Güncele ilişkin okuduğum yazılarda sürekli karşıma çıkıyor; "içi boşaltılmış kelimeler" ya da "içi boşaltılmış kavramlar" deyimi. Cumhuriyet, demokrasi, laiklik, liberalizm, Kemalistlik, Atatürkçülük, sağcılık, solculuk... derken ta dinciliğe kadar bir çok kelimenin , "içi boşaltılmış" lığından dem vuruluyor yazılarda. Çoğu kez, yazının gidişatından; yazarın kendi doğrularına çarpıcı bir vurgulama yapma isteğinin, yazarı bu deyimi kullanmaya yönelttiği kanısına varıyorum nedense. Kendi doğruları etkenini biraz açtığımdaysa; "içi boşalltılmış" eleştirisine karşın, bahsi edilen kelimeye ilişkin yazarın da öznel bir yaklaşımının olduğunu görüyorum. İşte bu, kelimelere ilişkin öznel yaklaşımlar; kelimelere nesnel anlamlarının dışında pozitif ve negatif anlamlar yükleyerek bir anlam karmaşasına yol açıyor bence.
Düşünüyorum da, bu yeni bir şey mi yoksa çok eskiden beri yapıla gelen bir şey midir; kelimelerin içinin boşaltılması ? Ya da bunu sorgulamadan önce, bir adım öncesinde; "kelimelerin içinin doldurulması" nı mı sorgulamak gerekir, konuyu daha iyi anlayabilmek için ? Öyle ya, doldurmadan boşaltmak mümkün olmadığına göre ilk önce nasıl doldurulduğunu anlamak lazım.

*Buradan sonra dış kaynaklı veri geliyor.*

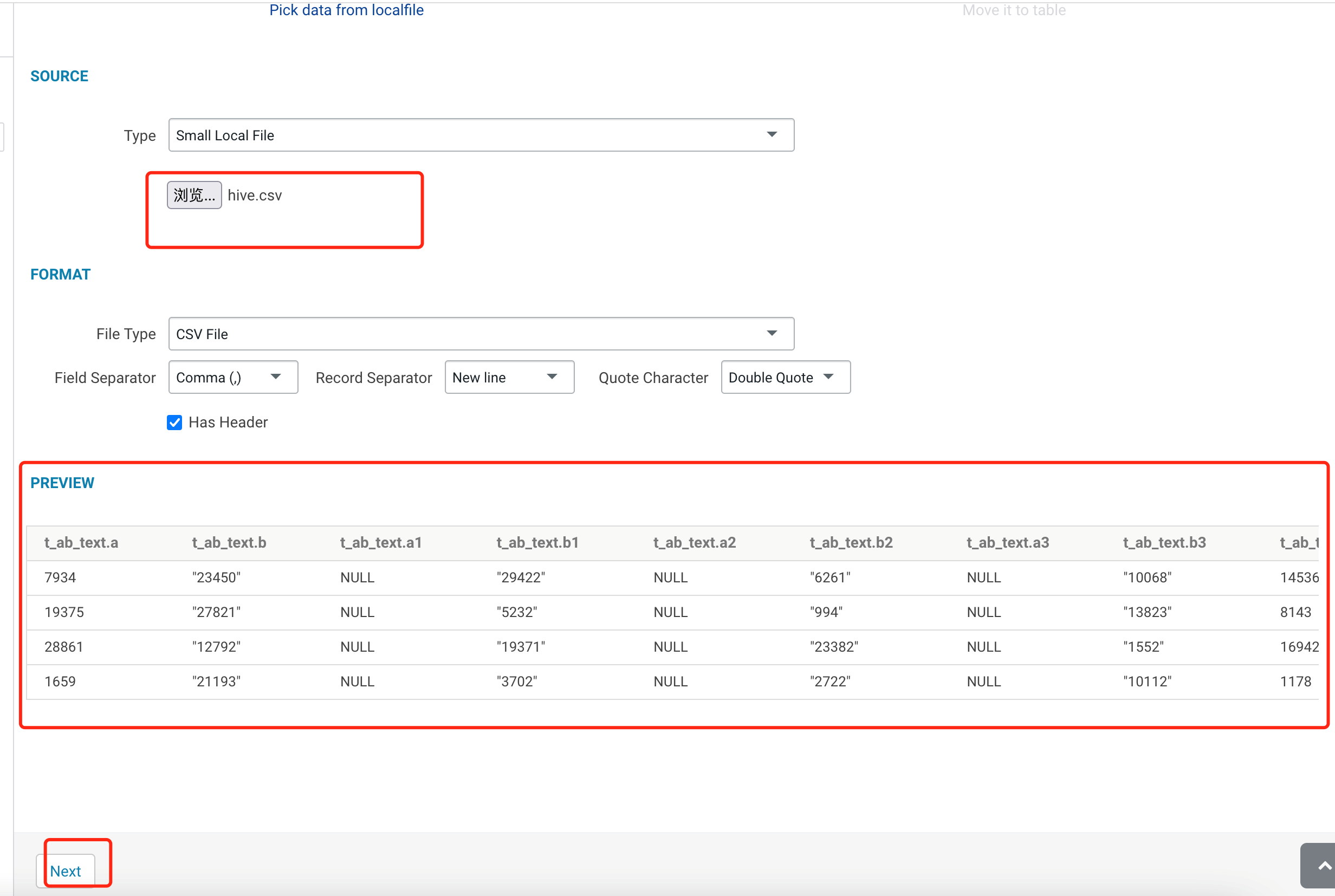Open the File Type dropdown showing CSV File
Viewport: 1335px width, 896px height.
point(481,333)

Kelimelerin nesnel anlamları, onların sözlük anlamlarıdır bir bakıma da. Peki kelimelerin bu sözlük anlamlarının nesnelliği ne kadar korunabiliyor zihinlerde ? Hemen herkes o nesnelliğin üzerine bir de kendi anlayışını bina etmiyor mu? Konuya bir adım daha yaklaşabilmek için, ilk önce bireylerin şu, "kendi anlayışları" na bir bakalım. Nedir bireylerin, "kendi anlayışları" ? Bireylerin, "kendi anlayışları"; eğitim, öğretim, inançlar, kültür... bileşenlerinin bir bileşkesi olarak tanımlanabilir kısaca. Bir bileşke olduğuna göre, "kendi anlayışları" kavramı üzerinde bir ayniyetten söz edebilmek mümkün değil o zaman. Ayniyet söz konusu değildir ama şu yukarda saydığımız bileşenlerin bileşkeye katılma oranlarına göre bir "benzerlik", yadsınamaz bir gerçektir; "kendi anlayışları" kavramı üzerinde. Doğal olarak; birbirlerine benzeyenler, kelimelere de benzer anlamlar yüklerler haliyle. Topluluklar da birbirlerine benzerlerden oluşan kümeler olduğuna göre; bir toplum içerisinde sınırsız sayıda topluluklar ve topluluklar kadar da "kendi anlayışları" olmasından daha doğal bir şey olamaz bu durumda. Bu da, bir toplumdaki bir kelimenin; toplumdaki topluluklar kadar da anlamı olmasını kaçınılmaz kılar. Dil bilimci ve sosyal bilimci değilim elbette, buraya kadar anlattıklarım, "kelimelerin içinin doldurulmasına" ilişkin kendi anlayışımdı sadece.
Ve yine kendi anlayışımdan hareketle söylemek isterim ki; "kelimelerin içinin boşaltılması" yla "kelimelerin içinin doldurulması", birbirine benzer bir gelişim içerisindedir. Kelimelerin nesnel anlamlarının üzerine bina edilen öznel yaklaşımların birbirleriyle çelişkisidir; kelimeleri ve kavramları boşaltan.Ve bu bağlamda doldurma ve boşaltma ; bir anlayış farkıdır sadece.